Case ID: f-appx_96/html/0472-01.html
Source: Caselaw Access Project
Author: {"author": "", "license": "Public Domain", "url": "https://static.case.law/"}
Date Created: 2024-08-24T03:29:51.129683

Martin Edgar GARCIA-RONQUIO; Lidia Vidana-De-Garcia, Petitioners, v. John ASHCROFT, Attorney General, Respondent.
    No. 02-73068.
    Agency Nos. [ AXX-XXX-XXX ], [ AXX-XXX-XXX ].
    United States Court of Appeals, Ninth Circuit.
    Submitted April 12, 2004.
    
    Decided April 23, 2004.
    J. Jack Artz, South Pasadena, CA, for Petitioners.
    Regional Counsel, Western Region Immigration & Naturalization Service, Laguna Niguel, CA, CAC-District Counsel, Office of the District Counsel, Department of Homeland Security, Los Angeles, CA, Ronald E. LeFevre, Chief Legal Officer, Office of the District Gounsel, Department of Homeland Security, San Francisco, CA, Kurt B. Larson, William C. Minick, U.S. Department of Justice, Civil Div./Office of Immigration Lit., Washington, DC, for Respondent.
    Before HALL, O’SCANNLAIN, and RYMER, Circuit Judges.
    
      
       The panel unanimously finds this case suitable for decision without oral argument. See Fed. R.App. P. 34(a)(2).
    
   MEMORANDUM

Martin Edgar Garcia-Ronquio and his wife, Lidia Vidana-De-Garcia, natives and citizens of Mexico, petition for review of the decision of the Board of Immigration Appeals (“BIA”) summarily affirming an immigration judge’s (“IJ”) denial of their applications for cancellation of removal. We lack jurisdiction to consider discretionary hardship determinations. See Romero-Torres v. Ashcroft, 327 F.3d 887, 892 (9th Cir.2003). We dismiss in part and deny in part the petition for review.
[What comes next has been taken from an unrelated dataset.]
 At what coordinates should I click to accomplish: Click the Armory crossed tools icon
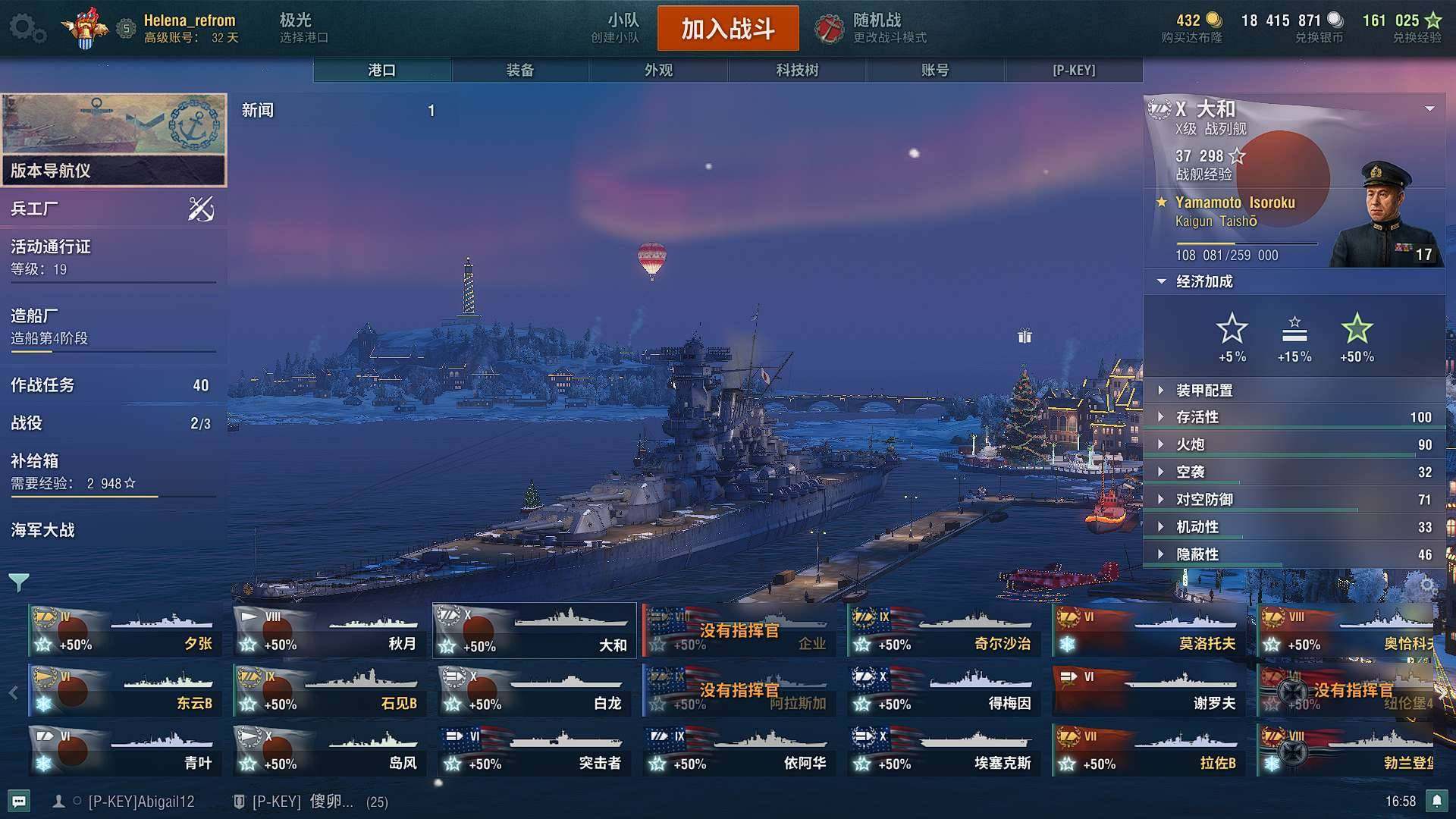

We lack jurisdiction to review the IJ’s discretionary hardship determination. See id.

To the extent petitioners contend that the BIA’s streamlined decision was improper because it left open the question of how more recent decisions affect the outcome of their case, this contention is foreclosed by Falcon Carriche v. Ashcroft, 350 F.3d 845, 850 (9th Cir.2003).

We do not consider petitioners’ contention that Garcia-Ronquio is eligible for relief pursuant to the LIFE Act because they failed to exhaust this issue before the BIA. See Arreaza-Cruz v. INS, 39 F.3d 909, 912 (9th Cir.1994).

PETITION FOR REVIEW DISMISSED in part and DENIED in part. 
      
      
         This disposition is not appropriate for publication and may not be cited to or by the courts of this circuit except as provided by Ninth Circuit Rule 36-3.